C’est ce qui se passe pour la santé et la satiété, par exemple. Quelle différence entre, d’une part, la simple connaissance de leurs définitions, de leurs causes et de leurs conditions respectives, et, d’autre part, le fait d’être soi-même bien portant ou rassasié ! Entre le fait d’être ivre et la connaissance de la définition de l’ivresse (cet état dû aux vapeurs qui montent de l’estomac au cerveau) ! L’ivro­gne ne connaît pas la définition et la science de l’ivresse : il ne s’en doute même pas. Et celui qui est sobre les connaît bien, quoiqu’il soit à jeûn.

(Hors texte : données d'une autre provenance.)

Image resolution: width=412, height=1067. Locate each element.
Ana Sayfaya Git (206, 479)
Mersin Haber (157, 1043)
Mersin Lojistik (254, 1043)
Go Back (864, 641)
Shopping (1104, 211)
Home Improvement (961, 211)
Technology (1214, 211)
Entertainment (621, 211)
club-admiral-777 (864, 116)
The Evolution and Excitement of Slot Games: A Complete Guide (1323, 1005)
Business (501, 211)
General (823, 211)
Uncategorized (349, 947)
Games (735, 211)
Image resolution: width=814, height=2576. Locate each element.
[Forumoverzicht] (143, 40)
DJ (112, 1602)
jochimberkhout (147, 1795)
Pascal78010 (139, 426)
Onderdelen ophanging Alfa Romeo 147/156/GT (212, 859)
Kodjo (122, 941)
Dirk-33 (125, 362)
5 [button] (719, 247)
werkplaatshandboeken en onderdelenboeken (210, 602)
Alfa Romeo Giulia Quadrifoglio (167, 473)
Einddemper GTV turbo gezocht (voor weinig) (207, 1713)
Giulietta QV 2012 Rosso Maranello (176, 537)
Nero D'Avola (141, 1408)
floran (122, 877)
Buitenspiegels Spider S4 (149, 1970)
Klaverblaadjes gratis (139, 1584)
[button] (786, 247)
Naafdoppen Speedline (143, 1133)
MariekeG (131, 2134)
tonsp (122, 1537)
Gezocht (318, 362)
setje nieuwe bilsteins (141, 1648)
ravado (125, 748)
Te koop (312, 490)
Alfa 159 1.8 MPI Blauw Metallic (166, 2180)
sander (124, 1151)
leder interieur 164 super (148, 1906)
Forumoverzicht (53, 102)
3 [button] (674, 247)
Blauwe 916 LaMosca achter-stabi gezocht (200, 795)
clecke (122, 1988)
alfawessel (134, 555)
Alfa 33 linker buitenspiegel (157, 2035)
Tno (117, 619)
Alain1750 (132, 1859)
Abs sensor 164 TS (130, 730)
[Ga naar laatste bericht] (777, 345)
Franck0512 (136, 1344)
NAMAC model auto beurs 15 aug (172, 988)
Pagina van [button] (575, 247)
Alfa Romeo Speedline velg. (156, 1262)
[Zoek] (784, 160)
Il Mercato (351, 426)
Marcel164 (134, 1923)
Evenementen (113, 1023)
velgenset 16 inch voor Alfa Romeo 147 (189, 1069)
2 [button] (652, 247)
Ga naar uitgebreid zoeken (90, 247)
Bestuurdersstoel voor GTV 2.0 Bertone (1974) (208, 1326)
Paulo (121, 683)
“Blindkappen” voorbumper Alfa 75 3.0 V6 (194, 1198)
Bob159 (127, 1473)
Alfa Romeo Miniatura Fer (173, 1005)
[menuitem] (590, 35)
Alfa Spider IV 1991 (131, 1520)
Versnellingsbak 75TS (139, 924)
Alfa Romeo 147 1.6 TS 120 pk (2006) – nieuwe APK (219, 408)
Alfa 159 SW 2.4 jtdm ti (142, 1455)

De même, un médecin malade connaît bien la définition de la santé, ses causes et les remèdes qui la rétablissent : il est pour­tant malade. Eh bien, connaître la réalité de la vie ascétique, avec ses conditions et ses causes, est une chose ; mais c’en est une tout autre que d’être effectivement dans l’état d’âme de l’ascétisme et du détachement des biens de ce monde.

Or, j’ai compris avec certitude que les mystiques ne sont pas des discoureurs, mais qu’ils ont leurs états d’âme. Ce qui pouvait s’apprendre, je l’avais acquis. Le reste, c’est affaire de gustation et de bonne voie. Grâce à mes recherches dans le domaine des sciences, tant religieuses que rationnelles, j’en étais arrivé à une foi inébranlable en Dieu, à la Révélation et au Jugement Dernier.

Ces trois principes religieux s’étaient fortement gravés dans mon cœur, non comme effet d’arguments choisis et rédigés, mais à la suite de motifs, de circonstances et d’expériences qu’il ne m’est pas possible d’énumérer.

Je voyais bien aussi que je ne pouvais espérer la félicité éter­nelle qu’en craignant Dieu et en chassant les passions, c’est-à-dire en commençant par rompre les attaches de mon cœur avec le monde. Il me fallait quitter les illusions d’Ici-Bas, pour me tourner vers l’Éternel Séjour et vers la pointe extrême du désir de Dieu. Tout cela exigeait d’éviter l’honneur et l’argent et de fuir tout ce qui occupe et attache l’homme.

Je suis donc rentré en moi-même : j’étais empêtré dans les liens qui me ligotaient de partout. J’ai réfléchi à mes actes — l’en­seignement étant le meilleur — et j’ai vu que mes études étaient futiles, sans utilité pour la Voie.

Et puis, à quelle fin dispensais-je mon enseignement ? Mon intention n’était pas pure, elle n’était pas tendue vers Dieu. Mon propos n’était-il pas plutôt de gagner la gloire et la renommée ? J’étais au bord branlant d’un précipice ; si je ne me redressais pas, j’allais tomber dans le Feu.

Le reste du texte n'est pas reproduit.